I work at Clutz Melbourne…every time a female employee commences work at CU, some of the male partners will send an email to each other giving her a score out of 10 for her appearance and another score as to how quickly she will sleep with one of them. In a separate email, some partners were arranging a meeting with female counsel, where one partner remarked “hope her tits are as good as I remember them”. CU’s mysognist culture is an absolute disgrace and it makes my blood boil that no matter how much women have fought for and achieved, we still have such a long way to go. As a previous poster noted, Styles is to be commended for sticking up for herself and exposing CU’s repulsive culture. Ladies, I strongly encourage you not to apply for a job there. I am taking my own advice and calling it quits after Christmas, I value my intellect and integrity far too much to continue working there.

We were very cautious not to publish this comment (it was a comment to last week’s post on the ClizzoBridgetz settlement) without seeking some further info from the individual who wrote it. This is what they said in a reply to an email (agan, this is unverified – we expressly cannot substantiate the veracity of this comment):

I am a legal secretary at CU and have been there for [redacted] years. I assure you its true.  CU is the most toxic workplace I have ever encountered.  I don’t understand their attitude to women at all. CU has a networking committee exclusively for women called Momentum, where they teach female lawyers how to network and support each other.  A male senior associate commented on how sexist that was and that an equivalent committee should be formed for men.

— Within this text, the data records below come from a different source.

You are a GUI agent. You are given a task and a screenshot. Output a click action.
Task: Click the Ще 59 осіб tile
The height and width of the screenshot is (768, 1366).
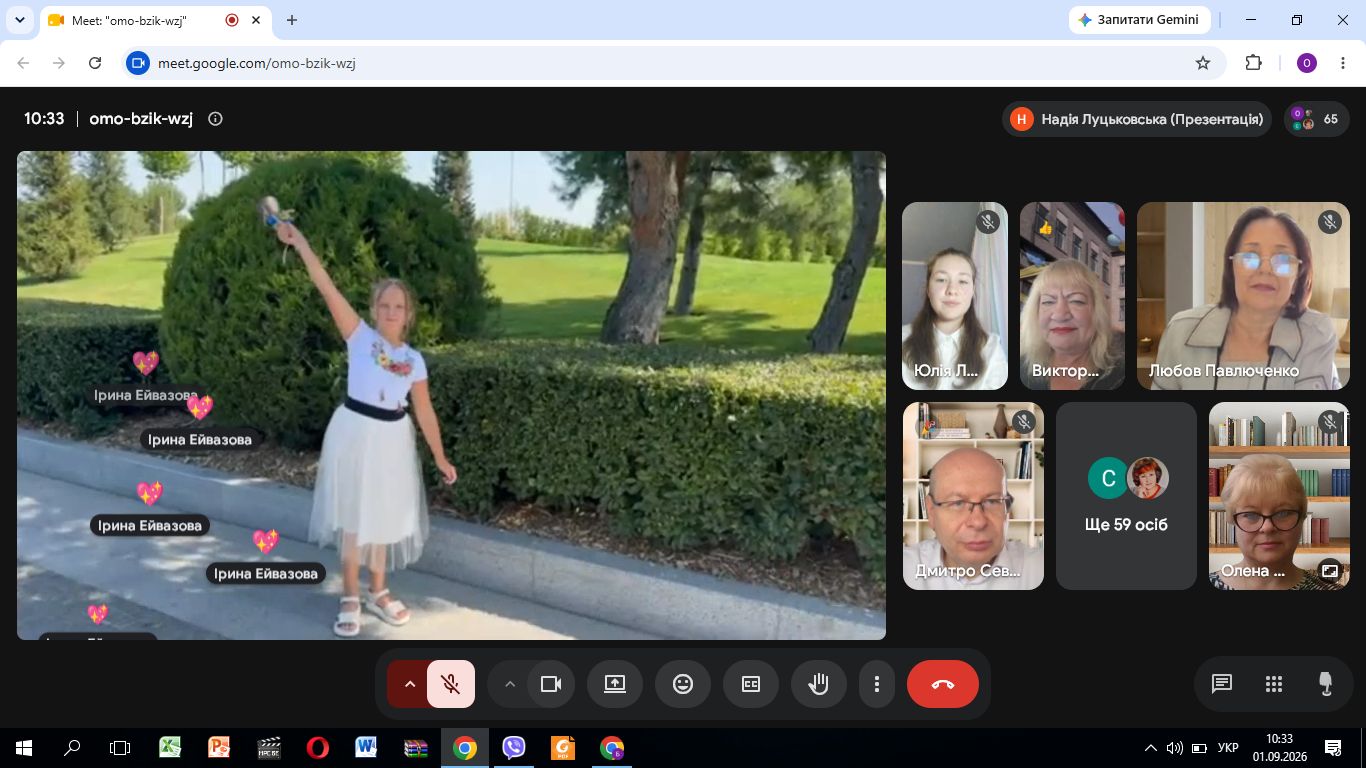[x=1126, y=496]
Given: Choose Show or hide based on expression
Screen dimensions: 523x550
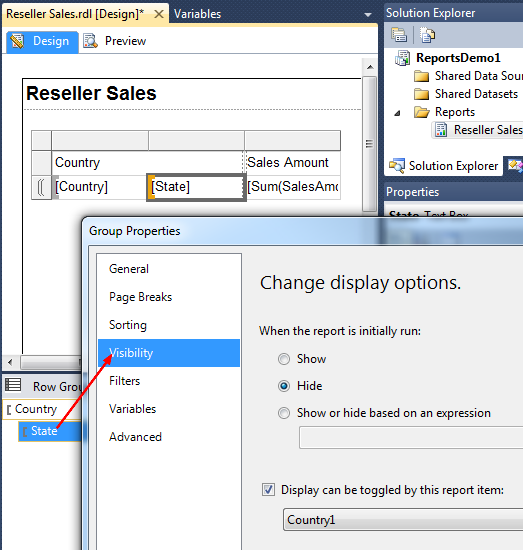Looking at the screenshot, I should point(284,413).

I am disgusted that men still earn more than women and at any attempt for women to up skill and try to improve their lot, they are shot down at every level and her final contribution to the workplace is determined by her appearance. Sorry for the rant, but I am repulsed by their culture and I am baffled as to how it is tolerated.

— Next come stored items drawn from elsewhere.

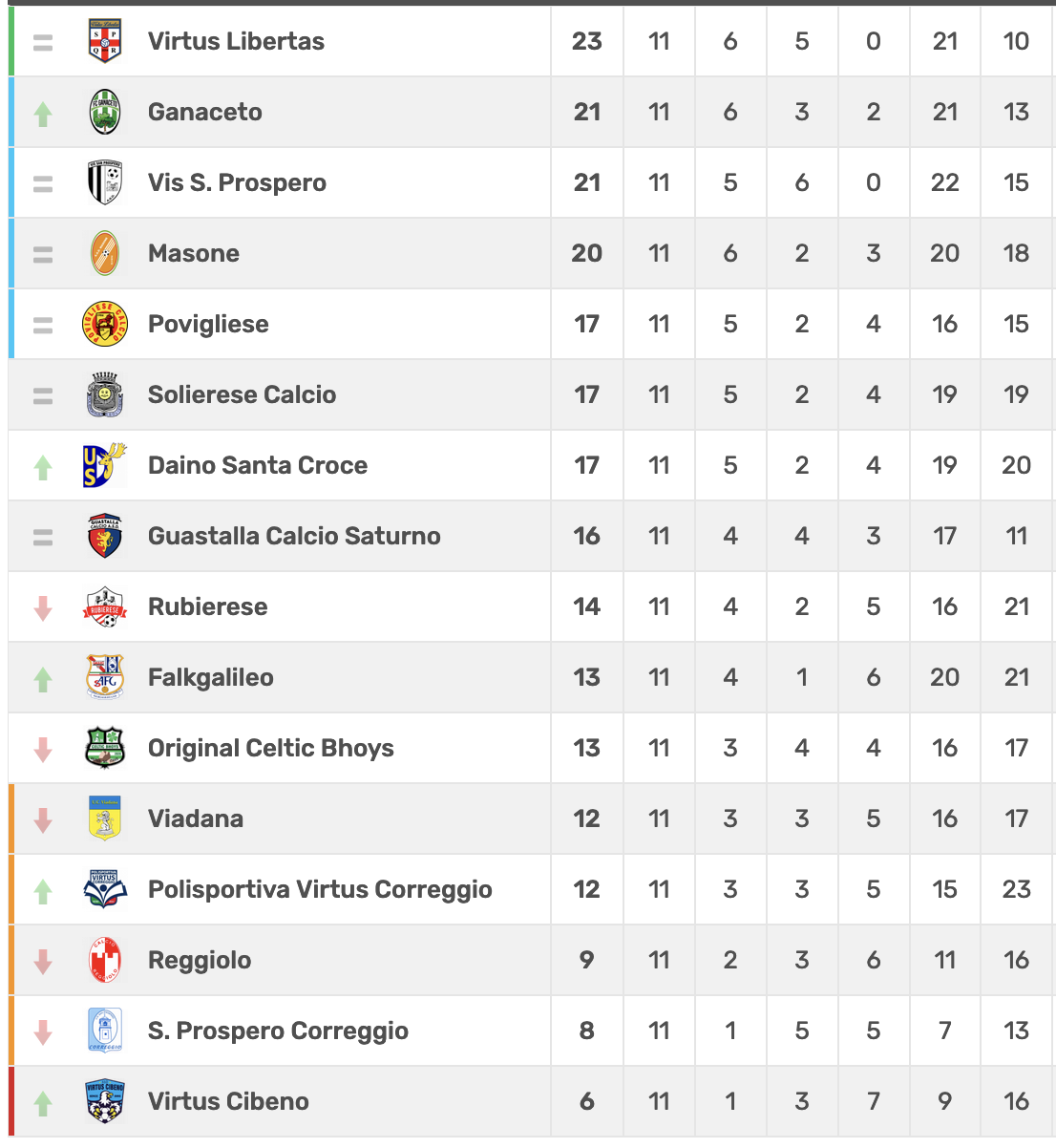The height and width of the screenshot is (1148, 1056).
Task: Click the Guastalla Calcio Saturno shield
Action: (105, 536)
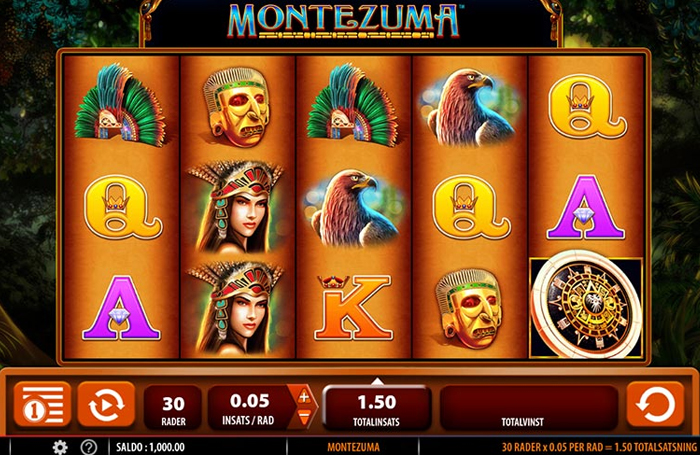This screenshot has height=455, width=700.
Task: Expand the 1.50 Totalinsats panel arrow
Action: [x=377, y=381]
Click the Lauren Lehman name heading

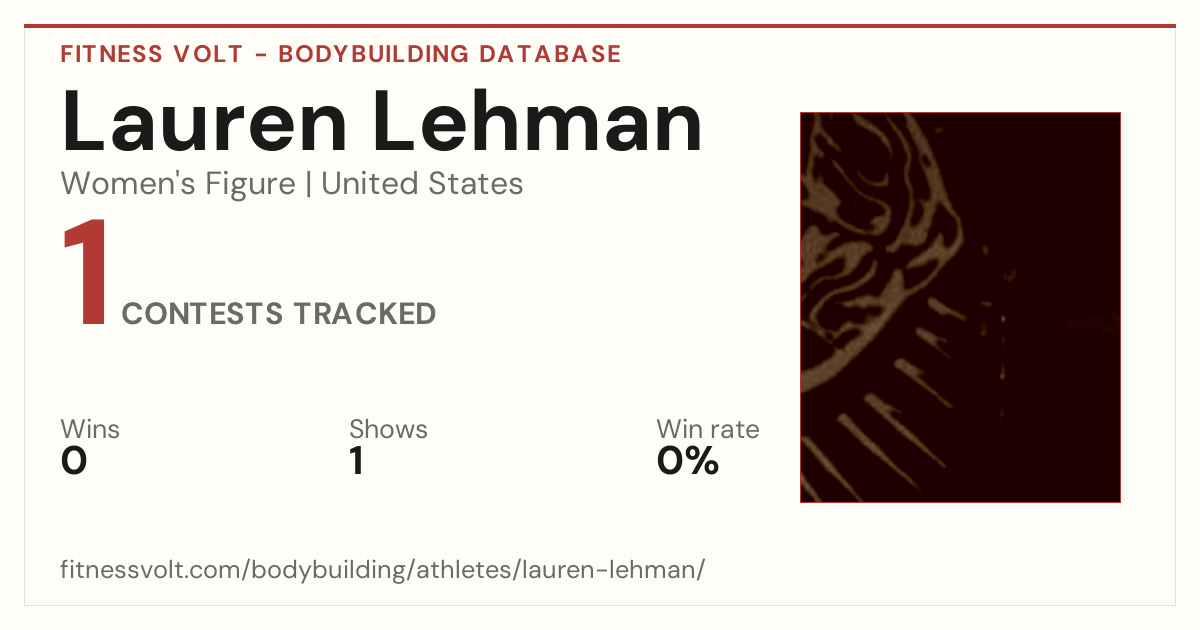point(382,122)
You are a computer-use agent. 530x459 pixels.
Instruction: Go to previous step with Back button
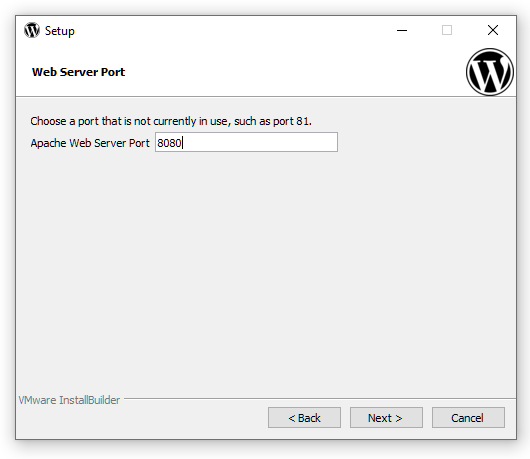point(305,418)
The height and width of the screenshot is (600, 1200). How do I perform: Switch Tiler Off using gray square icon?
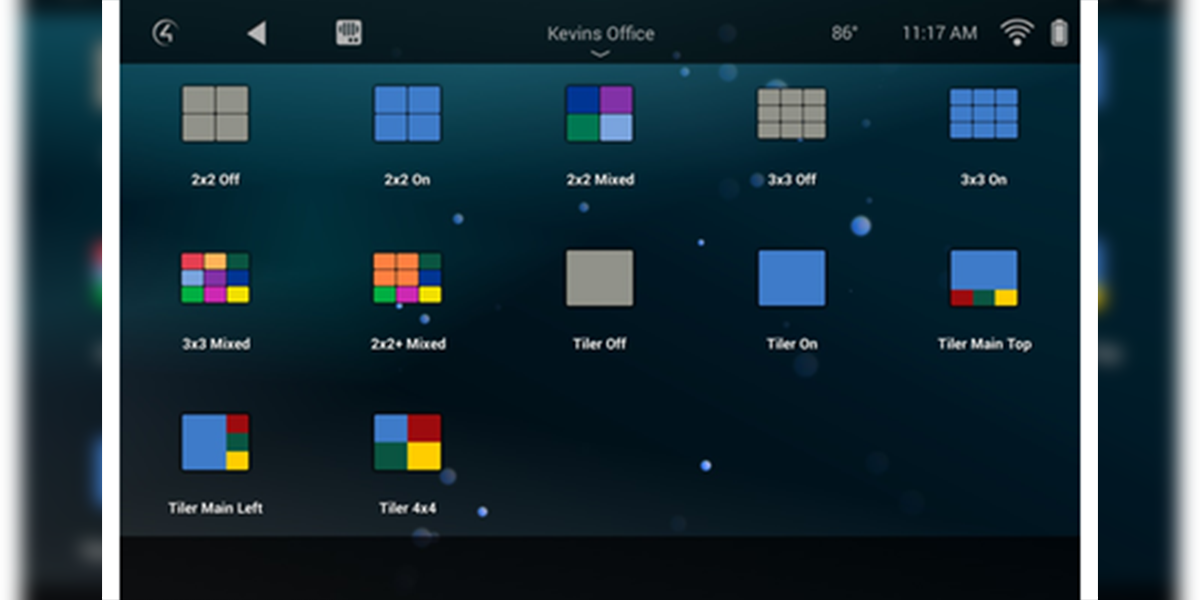600,278
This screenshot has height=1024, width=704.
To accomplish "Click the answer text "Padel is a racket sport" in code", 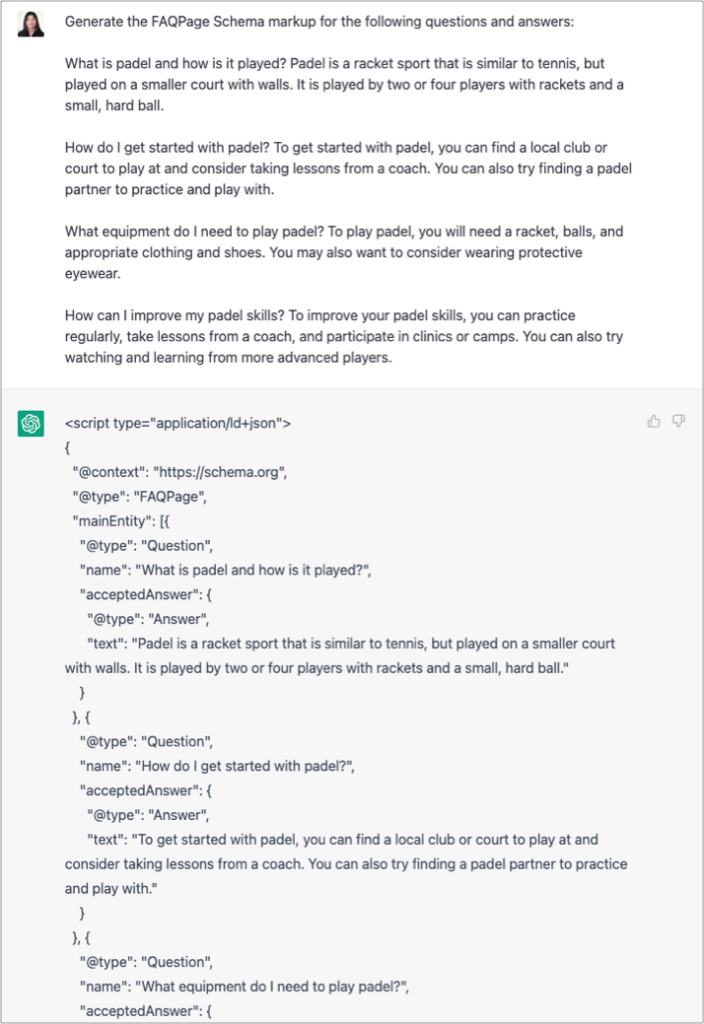I will click(x=340, y=656).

Now, let’s assume for a moment that what this individual purporting to be a Clutz secretary says is true, then, it is not altogether implausible to think that Mr Izzo himself might have been involved in tasteless intra-firm correspondence … but with employees more senior to him. Let’s suppose a partner wrote him a sexist email – several years before he sent the “just need a good **** to get them back to normal” email – perhaps Mr Izzo may have formed the view that, because of having received such emails in the past, his creation and dissemination of emails of the same kind might be thrown into the Clayton Utz “private email” pile. Heck, he might have thought he had a right to privacy! Most commentators who talk about a tort of privacy frame it in the context of there being a “reasonable expectation” of privacy, the breach of which would be offensive to a “person of ordinary sensibilities” in the place of the applicant, here Mr Izzo. What do you think? If the hypothetical scenario we’ve set out above is correct, was it unreasonable for Mr Izzo to expect his “just need a good **** to get them back to normal” email would remain private?

Supposing the answer is yes, would a hypothetical person with ordinary sensibilities in his position feel like their privacy has been breached with those emails being handed over? Where does this leave you and that “powerpoint presentation” from 2002?